In the FL cohort, there were no differences in ORR (88% vs. 88%) or CRR (63 vs. 79%, p=0.2) between the benda-exposed and -naïve groups. Among all FL pts, median PFS was 20 months (95% CI: 13.9-NR) and median OS was not reached (NR). There were no significant differences in PFS between the benda-exposed and -naïve groups (median 20 months (95% CI: 11.3-NR) vs. NR; p=0.12). Finally, pts in the benda-exposed group experienced numerically higher rates of any-grade CRS (42 vs 26%, p=0.2) and ICANS (8.2 vs 0%, p=0.14), but this did not reach statistical significance. Rates of grade 2+ CRS (7.0 vs 2.9%, p=0.6) and ICANS (0 vs 0%) were similar.
We additionally explored the impact of benda timing on survival outcomes by restricting analyses to pts with the shortest quartile (Q1) of time from last benda dose (< 6.4 months for LBCL and < 31.3 months for FL cohorts). Compared to their respective benda-naïve cohorts, there were no differences in ORR, CRR, PFS or OS between the Q1 benda-exposed and benda-naïve groups in either LBCL or FL.

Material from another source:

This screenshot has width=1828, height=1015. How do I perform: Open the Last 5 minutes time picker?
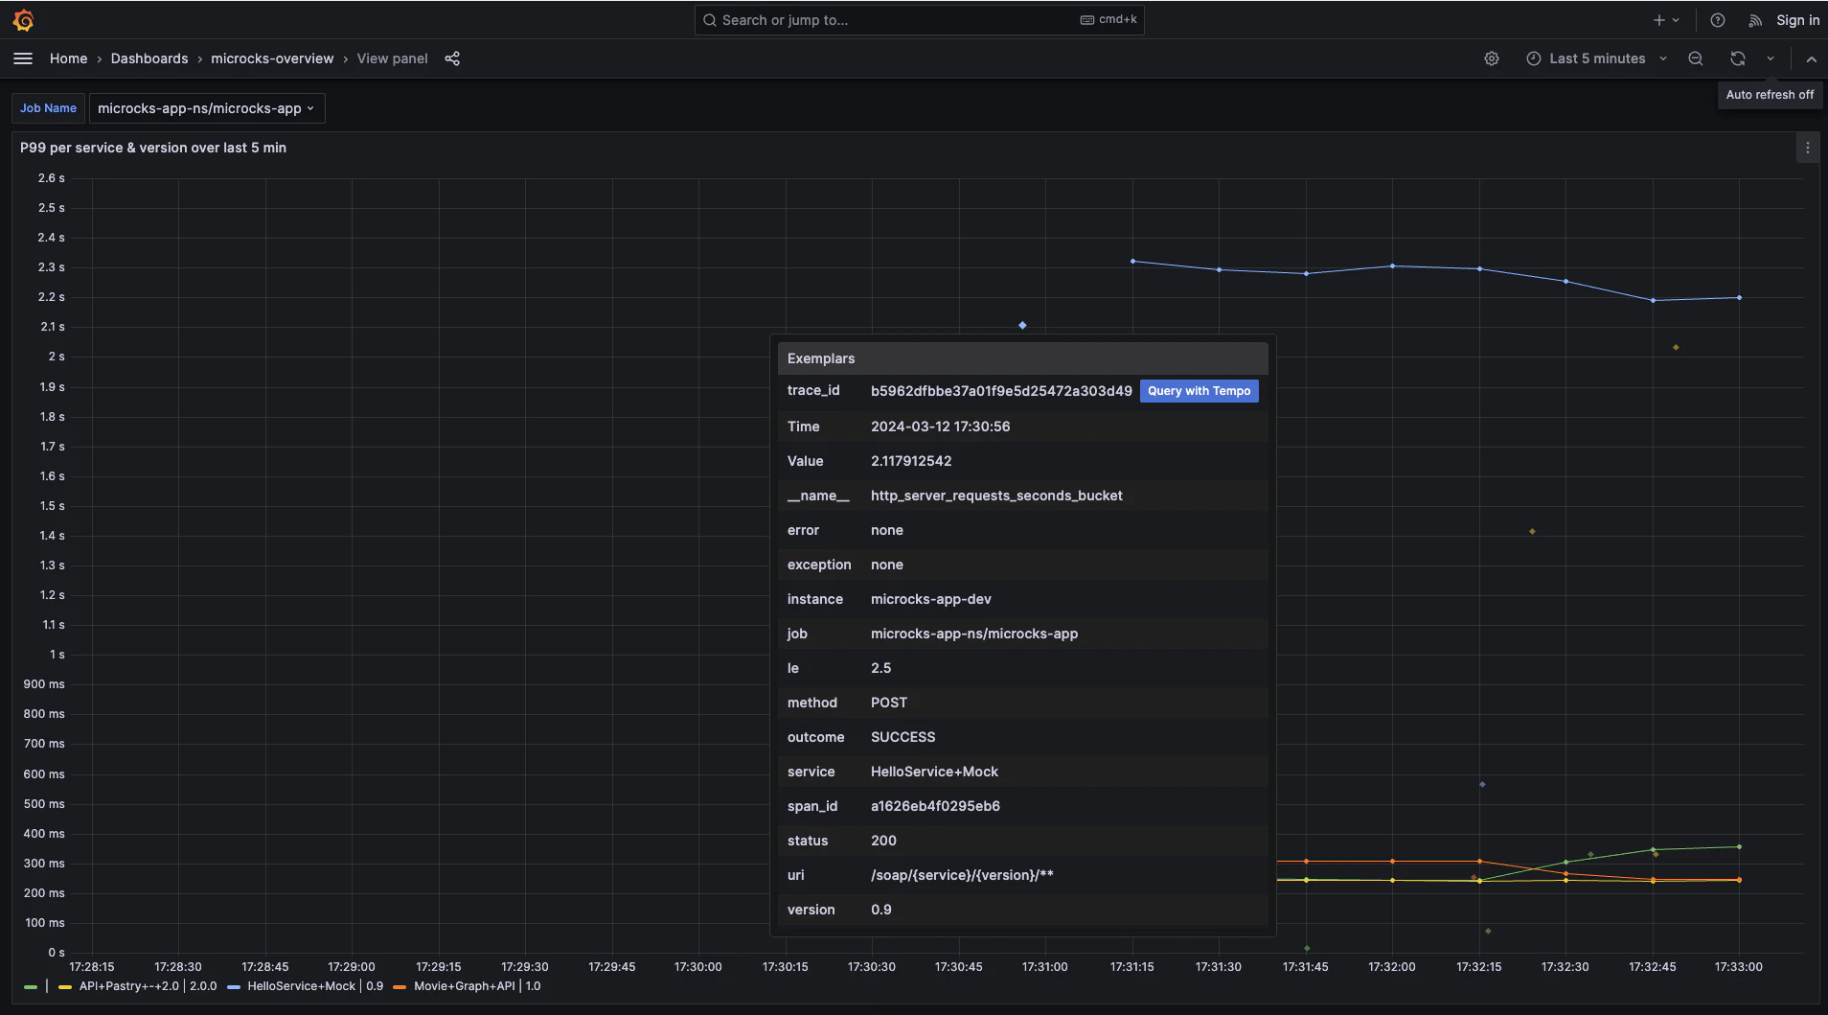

Conclusions Benda exposure prior to BsAb therapy did not appear to negatively impact response rates or survival outcomes in a real-world population of R/R LBCL or FL, even when restricting analyses to pts with more recent benda exposure. These results add to a growing body of evidence suggesting that benda exposure prior to BsAb may not have the same negative impact on clinical outcomes as observed with CAR T therapy. Larger sample size, longer follow-up, and closer evaluation of T cell fitness will be important to better understand the impact of benda on BsAb outcomes.